Page MenuHomePhabricator

decom radium
Closed, ResolvedPublic

Description

radium has been replaced by torrelay1001 in the parent task T196701

this is to decom radium

waiting a few days before starting on this. currently the data is still available in /var/lib/to in case we want to revert


checklist copied from https://phabricator.wikimedia.org/P7432

  • - all system services confirmed offline from production use
  • - set all icinga checks to maint mode/disabled while reclaim/decommmission takes place.
  • - remove system from all lvs/pybal active configuration
  • - any service group puppet/hiera/dsh config removed
  • - remove site.pp (replace with role(spare::system) if system isn't shut down immediately during this process.)
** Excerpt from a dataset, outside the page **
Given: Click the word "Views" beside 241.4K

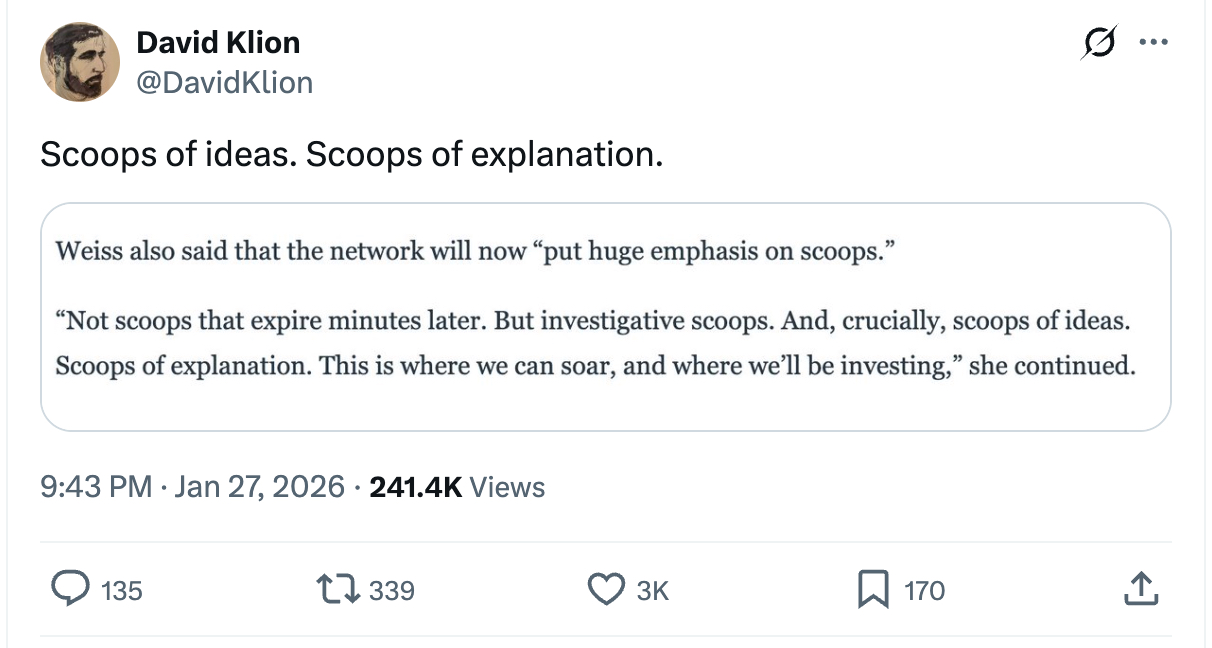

START NON-INTERRUPPTABLE STEPS

  • - disable puppet on host
  • - power down host
  • - disable switch port
  • - switch port assignment noted on this task (for later removal)
  • - remove all remaining puppet references (include role::spare)
  • - remove production dns entries
  • - puppet node clean, puppet node deactivate
  • - remove dbmonitor entries on neodymium/sarin: sudo curl -X DELETE https://debmonitor.discovery.wmnet/hosts/${HOST_FQDN} --cert /etc/debmonitor/ssl/cert.pem --key /etc/debmonitor/ssl/server.key

END NON-INTERRUPPTABLE STEPS

  • - system disks wiped (by onsite)
  • - IF DECOM: system unracked and decommissioned (by onsite), update racktables with result
  • - IF DECOM: switch port configration removed from switch once system is unracked.
  • - IF DECOM: add system to decommission tracking google sheet
  • - IF DECOM: mgmt dns entries removed.

Event Timeline

Dzahn triaged this task as Medium priority.Sep 8 2018, 12:57 AM
Dzahn created this task.
Restricted Application added a subscriber: Aklapper. · View Herald Transcript

Change 458946 had a related patch set uploaded (by Dzahn; owner: Dzahn):
[operations/puppet@production] site: turn radium into a spare system

https://gerrit.wikimedia.org/r/458946

turning it into a spare::system already to remove unused Icinga monitoring, stop the rsync service via puppet etc

Dzahn changed the task status from Open to Stalled.Sep 8 2018, 1:00 AM

Change 458946 merged by Dzahn:
[operations/puppet@production] site: turn radium into a spare system

https://gerrit.wikimedia.org/r/458946

Change 459878 had a related patch set uploaded (by Dzahn; owner: Dzahn):
[operations/puppet@production] remove hosts/radium.yaml from Hiera

https://gerrit.wikimedia.org/r/459878

Change 459878 merged by Dzahn:
[operations/puppet@production] remove hosts/radium.yaml from Hiera

https://gerrit.wikimedia.org/r/459878

Dzahn changed the task status from Stalled to Open.Sep 13 2018, 12:59 AM
Dzahn removed projects: Patch-For-Review, Tor.
Dzahn changed Risk Rating from N/A to default.
Dzahn removed Dzahn as the assignee of this task.Sep 13 2018, 8:32 PM

wmf-decommission-host was executed by robh for radon.wikimedia.org and performed the following actions:

  • Revoked Puppet certificate
  • Removed from PuppetDB
  • Downtimed host on Icinga
  • Downtimed mgmt interface on Icinga
  • Removed from DebMonitor

radon network port asw2-c-eqiad:ge-4/0/25

Change 461226 had a related patch set uploaded (by RobH; owner: RobH):
[operations/puppet@production] decom radon

https://gerrit.wikimedia.org/r/461226

Change 461226 merged by RobH:
[operations/puppet@production] decom radon

https://gerrit.wikimedia.org/r/461226

RobH edited projects, added ops-eqiad; removed Patch-For-Review.
RobH updated the task description. (Show Details)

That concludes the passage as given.